Decisions about how lands and resources are used are critically important for Indigenous peoples to maintain their cultural identities and their distinctive relationships with their lands and territories. The small spots approach to Aboriginal title would maintain the status quo in which decisions are made without meaningful involvement of Indigenous peoples, with little consideration of their needs and without adequate protection of their rights.
What our organizations support
In our joint submission we called on the Supreme Court to elaborate a principled human rights framework for the affirmation of pre-existing Aboriginal rights including title. Such recognition must be consistent with standards of international human rights law, as set out in instruments such as the UN Declaration on the Rights of Indigenous Peoples.

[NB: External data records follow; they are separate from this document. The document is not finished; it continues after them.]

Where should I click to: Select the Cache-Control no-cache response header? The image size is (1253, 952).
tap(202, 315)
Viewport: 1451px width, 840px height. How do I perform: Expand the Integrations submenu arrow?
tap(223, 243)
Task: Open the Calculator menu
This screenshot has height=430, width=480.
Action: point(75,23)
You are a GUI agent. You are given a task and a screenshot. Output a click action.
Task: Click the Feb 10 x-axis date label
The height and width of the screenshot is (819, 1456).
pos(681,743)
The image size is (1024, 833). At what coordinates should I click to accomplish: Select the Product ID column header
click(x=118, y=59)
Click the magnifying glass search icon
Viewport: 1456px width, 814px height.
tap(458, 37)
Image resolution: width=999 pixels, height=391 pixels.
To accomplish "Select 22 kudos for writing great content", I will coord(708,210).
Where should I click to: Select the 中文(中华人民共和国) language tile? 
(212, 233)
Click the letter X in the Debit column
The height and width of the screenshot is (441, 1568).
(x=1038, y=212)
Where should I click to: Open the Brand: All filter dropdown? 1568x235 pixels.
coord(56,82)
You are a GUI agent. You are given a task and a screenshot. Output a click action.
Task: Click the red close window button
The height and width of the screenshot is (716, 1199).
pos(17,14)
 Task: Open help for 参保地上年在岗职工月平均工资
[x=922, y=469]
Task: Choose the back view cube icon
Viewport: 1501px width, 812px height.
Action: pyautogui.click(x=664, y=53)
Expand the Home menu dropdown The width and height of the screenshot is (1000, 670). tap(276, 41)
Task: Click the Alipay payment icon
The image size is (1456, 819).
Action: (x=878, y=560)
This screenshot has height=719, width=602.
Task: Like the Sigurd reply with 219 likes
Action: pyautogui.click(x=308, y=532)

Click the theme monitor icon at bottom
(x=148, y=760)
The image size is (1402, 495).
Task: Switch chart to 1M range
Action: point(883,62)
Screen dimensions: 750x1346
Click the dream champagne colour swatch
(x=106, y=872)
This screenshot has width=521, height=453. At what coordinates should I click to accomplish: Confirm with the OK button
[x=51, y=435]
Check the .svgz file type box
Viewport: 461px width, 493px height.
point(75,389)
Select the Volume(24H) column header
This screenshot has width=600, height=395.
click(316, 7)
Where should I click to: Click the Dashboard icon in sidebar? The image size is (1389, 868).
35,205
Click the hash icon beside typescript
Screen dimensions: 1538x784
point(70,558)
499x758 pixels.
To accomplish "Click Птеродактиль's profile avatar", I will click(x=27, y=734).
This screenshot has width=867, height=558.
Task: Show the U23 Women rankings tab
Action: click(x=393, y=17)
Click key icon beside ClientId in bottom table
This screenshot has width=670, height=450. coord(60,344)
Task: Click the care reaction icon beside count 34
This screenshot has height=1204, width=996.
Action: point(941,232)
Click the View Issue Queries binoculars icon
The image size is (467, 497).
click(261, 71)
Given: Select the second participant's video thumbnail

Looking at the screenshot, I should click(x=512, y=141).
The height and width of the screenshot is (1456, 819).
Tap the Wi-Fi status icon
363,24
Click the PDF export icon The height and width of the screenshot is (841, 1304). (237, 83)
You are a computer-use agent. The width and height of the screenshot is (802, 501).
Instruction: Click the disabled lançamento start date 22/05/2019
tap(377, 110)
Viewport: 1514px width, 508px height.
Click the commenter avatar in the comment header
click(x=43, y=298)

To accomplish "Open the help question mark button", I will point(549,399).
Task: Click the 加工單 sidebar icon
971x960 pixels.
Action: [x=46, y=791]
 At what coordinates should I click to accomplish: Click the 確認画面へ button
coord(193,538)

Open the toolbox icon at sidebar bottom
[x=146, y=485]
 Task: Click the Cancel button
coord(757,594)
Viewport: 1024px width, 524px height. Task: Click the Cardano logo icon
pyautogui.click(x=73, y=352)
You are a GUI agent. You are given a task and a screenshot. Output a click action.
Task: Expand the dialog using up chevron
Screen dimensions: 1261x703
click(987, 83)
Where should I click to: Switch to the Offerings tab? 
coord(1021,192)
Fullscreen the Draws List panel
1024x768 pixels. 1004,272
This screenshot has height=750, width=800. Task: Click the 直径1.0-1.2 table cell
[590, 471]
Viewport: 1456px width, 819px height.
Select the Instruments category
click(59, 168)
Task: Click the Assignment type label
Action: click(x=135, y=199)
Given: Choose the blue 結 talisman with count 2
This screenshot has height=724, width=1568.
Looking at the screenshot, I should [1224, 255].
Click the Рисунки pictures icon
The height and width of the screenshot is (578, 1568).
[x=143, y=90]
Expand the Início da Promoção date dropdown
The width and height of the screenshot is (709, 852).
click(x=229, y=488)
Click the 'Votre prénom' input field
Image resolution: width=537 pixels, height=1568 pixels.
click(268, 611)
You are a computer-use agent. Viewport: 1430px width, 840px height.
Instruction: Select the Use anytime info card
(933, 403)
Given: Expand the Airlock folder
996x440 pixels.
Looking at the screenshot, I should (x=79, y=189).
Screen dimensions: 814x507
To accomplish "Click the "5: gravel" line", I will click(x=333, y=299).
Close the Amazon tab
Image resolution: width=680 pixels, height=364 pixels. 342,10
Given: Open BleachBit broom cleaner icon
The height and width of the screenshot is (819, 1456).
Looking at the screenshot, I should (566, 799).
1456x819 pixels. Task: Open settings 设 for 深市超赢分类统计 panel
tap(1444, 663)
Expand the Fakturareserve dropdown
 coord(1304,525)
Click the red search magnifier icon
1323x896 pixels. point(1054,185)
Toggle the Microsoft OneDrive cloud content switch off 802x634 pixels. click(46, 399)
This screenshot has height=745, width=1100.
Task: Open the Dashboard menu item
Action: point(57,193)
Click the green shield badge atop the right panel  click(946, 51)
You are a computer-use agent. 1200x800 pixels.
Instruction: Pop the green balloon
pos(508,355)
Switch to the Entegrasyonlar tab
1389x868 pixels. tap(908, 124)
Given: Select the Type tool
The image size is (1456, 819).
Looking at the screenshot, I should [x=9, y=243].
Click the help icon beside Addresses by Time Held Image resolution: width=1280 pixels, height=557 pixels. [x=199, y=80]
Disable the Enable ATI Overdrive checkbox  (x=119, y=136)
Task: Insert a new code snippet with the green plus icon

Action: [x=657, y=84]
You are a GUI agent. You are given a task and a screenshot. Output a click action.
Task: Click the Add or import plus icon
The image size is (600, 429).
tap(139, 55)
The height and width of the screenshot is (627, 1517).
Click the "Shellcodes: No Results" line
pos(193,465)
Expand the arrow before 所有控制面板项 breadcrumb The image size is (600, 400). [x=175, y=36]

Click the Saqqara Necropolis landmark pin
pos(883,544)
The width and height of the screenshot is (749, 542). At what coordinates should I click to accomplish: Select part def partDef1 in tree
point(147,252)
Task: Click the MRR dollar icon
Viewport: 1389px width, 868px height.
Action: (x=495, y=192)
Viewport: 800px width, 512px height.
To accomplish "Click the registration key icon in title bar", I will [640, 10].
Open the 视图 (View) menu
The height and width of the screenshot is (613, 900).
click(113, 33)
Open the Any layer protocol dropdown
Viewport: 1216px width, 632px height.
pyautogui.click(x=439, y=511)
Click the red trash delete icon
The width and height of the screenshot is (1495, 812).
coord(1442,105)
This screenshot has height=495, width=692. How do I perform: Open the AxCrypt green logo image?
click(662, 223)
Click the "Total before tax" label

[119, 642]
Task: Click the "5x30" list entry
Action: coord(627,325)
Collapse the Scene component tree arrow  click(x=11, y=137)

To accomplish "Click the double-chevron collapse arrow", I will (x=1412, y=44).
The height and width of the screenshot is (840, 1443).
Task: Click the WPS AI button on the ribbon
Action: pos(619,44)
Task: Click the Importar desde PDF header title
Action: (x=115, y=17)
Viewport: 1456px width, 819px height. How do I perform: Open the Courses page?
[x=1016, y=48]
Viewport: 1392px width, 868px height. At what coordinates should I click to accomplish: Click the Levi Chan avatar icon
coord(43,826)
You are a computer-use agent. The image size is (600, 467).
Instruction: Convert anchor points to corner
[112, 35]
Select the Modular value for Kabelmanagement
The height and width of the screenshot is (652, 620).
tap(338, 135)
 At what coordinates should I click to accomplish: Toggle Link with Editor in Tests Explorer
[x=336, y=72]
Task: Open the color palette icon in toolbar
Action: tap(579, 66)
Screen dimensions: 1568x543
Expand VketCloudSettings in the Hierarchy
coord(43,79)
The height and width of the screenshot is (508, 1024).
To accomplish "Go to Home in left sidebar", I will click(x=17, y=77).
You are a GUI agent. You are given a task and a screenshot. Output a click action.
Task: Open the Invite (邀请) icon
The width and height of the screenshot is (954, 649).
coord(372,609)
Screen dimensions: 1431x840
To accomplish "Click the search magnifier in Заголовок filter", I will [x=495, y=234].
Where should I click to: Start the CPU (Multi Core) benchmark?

The UN Declaration is a blueprint for reconciliation, setting the essential terms for a new relationship between Indigenous peoples and states based on mutual cooperation and respect. Colonial-era concepts resulting in inequality, impoverishment and oppression must be rejected.
The Supreme Court previously determined that international declarations are “relevant and persuasive” sources for interpreting human rights in Canada’s Constitution and laws. This case presents a historic opportunity to use international human rights law to affirm Aboriginal title, as well as Indigenous peoples’ right to determine their own priorities for development.
The issues that the Tsilhqot’in put before the Supreme Court have been considered many times by international human rights bodies. These bodies, such as the UN Human Rights Committee and the Inter-American Court of Human Rights, have consistently found that governments have an obligation to recognize and protect Indigenous peoples’ rights to own and control the lands, territories and resources that they traditionally occupied according to their own laws and customs.
International law is clear about the importance of Indigenous peoples’ land rights to the enjoyment of a wide range of other human rights. Cultural differences in the ways that Indigenous and non-Indigenous peoples use their lands must not be used as a basis for denying or restricting Indigenous peoples’ rights.
Greater control by Indigenous peoples over their lands and resources is essential to the self-sufficiency, security and well-being of Indigenous peoples. This is a matter of fundamental social justice. It is our firm belief that upholding international human rights standards would benefit all Canadians by ensuring a just and inclusive society that embraces the equality and diversity of Indigenous peoples.